Abstract

The triple test, i.e., cytology combined with clinical and radiological findings, is the goal for accurate assessment of palpable breast lesions. Because of the limitations of fine-needle aspiration cytology (FNAC), its utility has somewhat decreased nationwide. We have been using a combination of physical examination, radiological modalities, and FNAC for the diagnosis of palpable/nonpalpable breast mass lesions for the last 23 years. Our institutional experience of the last 10 years is presented here, using FNAC of breast lesions along with an analysis of the diagnostic accuracy. 4956 breast aspirates in 4860 cases were collected from the computer database of Haydarpasa Numune Education and Research Hospital in Istanbul, Turkey.

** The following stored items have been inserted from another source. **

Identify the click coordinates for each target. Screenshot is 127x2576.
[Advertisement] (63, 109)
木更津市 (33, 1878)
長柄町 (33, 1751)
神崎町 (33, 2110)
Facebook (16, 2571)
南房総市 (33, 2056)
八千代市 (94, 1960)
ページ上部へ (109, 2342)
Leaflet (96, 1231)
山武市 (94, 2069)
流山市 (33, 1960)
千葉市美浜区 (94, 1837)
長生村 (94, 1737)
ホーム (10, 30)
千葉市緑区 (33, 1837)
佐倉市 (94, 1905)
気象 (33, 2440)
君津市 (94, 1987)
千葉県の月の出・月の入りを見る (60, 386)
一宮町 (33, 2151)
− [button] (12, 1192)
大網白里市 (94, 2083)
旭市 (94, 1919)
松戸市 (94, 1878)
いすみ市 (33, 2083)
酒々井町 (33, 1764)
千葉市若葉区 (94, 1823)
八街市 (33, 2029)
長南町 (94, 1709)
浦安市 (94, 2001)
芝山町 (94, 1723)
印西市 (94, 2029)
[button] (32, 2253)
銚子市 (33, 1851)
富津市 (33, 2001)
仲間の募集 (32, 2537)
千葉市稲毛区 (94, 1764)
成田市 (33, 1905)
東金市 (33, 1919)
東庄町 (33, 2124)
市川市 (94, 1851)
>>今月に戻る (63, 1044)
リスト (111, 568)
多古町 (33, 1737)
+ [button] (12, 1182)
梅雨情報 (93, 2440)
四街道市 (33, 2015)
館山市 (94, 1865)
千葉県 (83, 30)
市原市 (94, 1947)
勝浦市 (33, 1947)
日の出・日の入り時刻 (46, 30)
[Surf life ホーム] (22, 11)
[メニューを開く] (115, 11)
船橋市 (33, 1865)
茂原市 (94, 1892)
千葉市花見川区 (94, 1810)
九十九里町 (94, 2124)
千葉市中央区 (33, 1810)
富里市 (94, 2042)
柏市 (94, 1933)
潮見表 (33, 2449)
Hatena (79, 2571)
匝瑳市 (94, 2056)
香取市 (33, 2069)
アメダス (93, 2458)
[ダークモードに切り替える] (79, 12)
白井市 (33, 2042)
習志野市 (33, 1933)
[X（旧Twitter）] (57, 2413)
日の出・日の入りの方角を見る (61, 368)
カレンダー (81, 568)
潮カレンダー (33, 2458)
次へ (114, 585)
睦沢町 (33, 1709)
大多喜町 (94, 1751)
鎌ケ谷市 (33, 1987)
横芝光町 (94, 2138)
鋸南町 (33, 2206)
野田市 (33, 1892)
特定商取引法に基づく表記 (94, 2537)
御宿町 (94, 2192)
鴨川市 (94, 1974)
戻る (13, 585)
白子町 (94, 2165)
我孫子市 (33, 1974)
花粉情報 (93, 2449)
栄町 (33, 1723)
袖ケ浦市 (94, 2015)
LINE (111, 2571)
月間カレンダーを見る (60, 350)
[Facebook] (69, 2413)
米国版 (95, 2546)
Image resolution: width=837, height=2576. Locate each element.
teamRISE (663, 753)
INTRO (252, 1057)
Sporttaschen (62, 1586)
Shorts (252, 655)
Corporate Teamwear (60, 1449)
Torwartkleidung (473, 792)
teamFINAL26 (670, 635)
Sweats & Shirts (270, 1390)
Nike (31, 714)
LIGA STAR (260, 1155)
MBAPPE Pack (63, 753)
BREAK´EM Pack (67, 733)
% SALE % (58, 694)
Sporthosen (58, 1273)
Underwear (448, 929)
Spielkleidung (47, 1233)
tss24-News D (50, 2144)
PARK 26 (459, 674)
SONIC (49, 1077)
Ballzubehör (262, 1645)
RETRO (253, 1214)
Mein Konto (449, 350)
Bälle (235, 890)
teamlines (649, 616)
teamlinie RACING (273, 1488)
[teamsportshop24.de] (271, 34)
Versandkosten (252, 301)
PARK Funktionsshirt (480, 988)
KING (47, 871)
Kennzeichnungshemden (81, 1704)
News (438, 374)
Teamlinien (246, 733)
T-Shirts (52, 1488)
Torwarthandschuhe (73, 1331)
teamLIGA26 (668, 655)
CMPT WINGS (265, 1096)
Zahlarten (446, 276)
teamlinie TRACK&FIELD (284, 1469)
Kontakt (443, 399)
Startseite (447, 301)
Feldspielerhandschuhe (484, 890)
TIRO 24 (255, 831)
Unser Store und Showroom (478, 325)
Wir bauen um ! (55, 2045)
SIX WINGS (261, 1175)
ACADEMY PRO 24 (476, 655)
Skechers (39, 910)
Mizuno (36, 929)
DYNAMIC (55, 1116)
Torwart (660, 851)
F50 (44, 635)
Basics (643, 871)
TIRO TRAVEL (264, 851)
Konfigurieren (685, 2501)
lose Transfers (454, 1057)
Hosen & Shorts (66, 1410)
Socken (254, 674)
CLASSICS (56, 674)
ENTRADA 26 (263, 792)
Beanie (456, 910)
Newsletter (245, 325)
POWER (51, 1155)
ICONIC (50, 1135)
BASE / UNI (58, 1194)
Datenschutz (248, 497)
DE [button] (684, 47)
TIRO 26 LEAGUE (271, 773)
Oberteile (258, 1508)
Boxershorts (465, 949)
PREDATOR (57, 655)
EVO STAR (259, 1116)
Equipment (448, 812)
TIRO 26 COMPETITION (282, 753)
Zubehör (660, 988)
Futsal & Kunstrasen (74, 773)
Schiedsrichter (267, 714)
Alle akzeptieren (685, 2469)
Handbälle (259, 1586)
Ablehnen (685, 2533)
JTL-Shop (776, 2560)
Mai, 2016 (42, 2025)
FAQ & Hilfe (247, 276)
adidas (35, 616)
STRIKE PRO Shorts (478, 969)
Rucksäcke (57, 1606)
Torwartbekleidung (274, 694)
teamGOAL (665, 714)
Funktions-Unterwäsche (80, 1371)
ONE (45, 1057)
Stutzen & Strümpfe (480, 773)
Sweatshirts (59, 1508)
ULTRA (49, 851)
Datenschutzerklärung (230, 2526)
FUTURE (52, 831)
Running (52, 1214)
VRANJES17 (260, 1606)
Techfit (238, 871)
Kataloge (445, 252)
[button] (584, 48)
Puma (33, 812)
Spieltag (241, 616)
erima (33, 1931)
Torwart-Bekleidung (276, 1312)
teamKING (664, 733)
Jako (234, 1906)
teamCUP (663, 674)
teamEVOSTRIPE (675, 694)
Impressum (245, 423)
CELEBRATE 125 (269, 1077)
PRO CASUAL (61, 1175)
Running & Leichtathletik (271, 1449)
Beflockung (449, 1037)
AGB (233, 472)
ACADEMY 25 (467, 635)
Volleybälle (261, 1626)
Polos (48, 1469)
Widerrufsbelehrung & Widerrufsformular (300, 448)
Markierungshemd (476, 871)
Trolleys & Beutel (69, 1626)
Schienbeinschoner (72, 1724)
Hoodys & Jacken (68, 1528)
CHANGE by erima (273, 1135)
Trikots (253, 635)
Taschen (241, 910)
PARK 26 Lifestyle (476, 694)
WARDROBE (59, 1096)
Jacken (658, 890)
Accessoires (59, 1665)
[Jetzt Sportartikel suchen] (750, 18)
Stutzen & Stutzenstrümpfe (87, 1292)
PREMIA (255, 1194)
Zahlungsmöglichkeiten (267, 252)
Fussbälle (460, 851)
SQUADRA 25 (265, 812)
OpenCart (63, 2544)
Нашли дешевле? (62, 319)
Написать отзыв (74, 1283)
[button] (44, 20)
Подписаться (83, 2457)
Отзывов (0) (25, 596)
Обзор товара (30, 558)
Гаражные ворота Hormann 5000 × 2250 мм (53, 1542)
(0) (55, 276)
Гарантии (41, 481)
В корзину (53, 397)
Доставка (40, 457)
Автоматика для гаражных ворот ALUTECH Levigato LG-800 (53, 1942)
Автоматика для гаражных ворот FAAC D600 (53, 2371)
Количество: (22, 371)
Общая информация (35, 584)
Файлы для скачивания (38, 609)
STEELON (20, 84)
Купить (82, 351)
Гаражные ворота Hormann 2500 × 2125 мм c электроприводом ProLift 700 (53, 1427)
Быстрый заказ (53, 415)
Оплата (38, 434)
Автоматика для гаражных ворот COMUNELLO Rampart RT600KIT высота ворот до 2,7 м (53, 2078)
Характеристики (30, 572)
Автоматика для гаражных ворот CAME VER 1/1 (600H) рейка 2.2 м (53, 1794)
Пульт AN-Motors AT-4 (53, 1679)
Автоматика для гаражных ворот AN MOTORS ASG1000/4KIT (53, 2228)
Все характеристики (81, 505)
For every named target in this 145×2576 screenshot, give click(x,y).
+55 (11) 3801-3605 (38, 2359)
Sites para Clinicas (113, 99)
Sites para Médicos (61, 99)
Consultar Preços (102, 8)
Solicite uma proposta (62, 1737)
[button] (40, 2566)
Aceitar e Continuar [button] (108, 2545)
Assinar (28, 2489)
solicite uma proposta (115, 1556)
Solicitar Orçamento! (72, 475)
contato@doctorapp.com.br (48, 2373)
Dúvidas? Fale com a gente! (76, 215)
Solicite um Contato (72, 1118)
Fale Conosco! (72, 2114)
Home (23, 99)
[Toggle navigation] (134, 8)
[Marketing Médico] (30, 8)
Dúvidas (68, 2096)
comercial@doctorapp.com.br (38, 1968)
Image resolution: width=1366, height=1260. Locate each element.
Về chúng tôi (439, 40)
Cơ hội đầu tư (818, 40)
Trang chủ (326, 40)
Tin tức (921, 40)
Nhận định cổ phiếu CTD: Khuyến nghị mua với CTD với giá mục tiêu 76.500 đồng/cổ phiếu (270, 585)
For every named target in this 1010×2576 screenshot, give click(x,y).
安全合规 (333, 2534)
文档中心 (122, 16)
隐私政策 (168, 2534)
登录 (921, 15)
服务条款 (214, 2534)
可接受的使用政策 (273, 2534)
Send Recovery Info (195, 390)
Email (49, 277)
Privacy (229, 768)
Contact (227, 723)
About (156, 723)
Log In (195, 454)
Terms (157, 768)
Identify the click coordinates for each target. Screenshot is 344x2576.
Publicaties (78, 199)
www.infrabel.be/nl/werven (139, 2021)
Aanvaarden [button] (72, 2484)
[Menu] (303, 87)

Most of the FNACs were performed under ultrasound guidance and FNAC procedures were performed by radiologists and pathologists who used 22 gauge needles. Cytological diagnoses were classified as "unsatisfactory", "benign", "malignant", "atypical/probably benign", "atypical/probably malignant", and "atypical/NOS" (not otherwise specified) and were compared to the histopathological diagnoses obtained from core needle biopsy, lumpectomy or mastectomy to give an assessment of the diagnostic performance of FNAC in 733 aspirates. The sensitivity, specificity, accuracy, positive and negative predictive value, false positive, and false negative rates of FNAC were 98.02, 90.58, 95.97, 96.48, 94.54, 2.6, and 1.4%, respectively. This study once again shows that FNAC is a reliable method for the initial evaluation and diagnosis of breast masses. In case of any suspicious conditions, FNAC, and core biopsy are considered complementary to one another.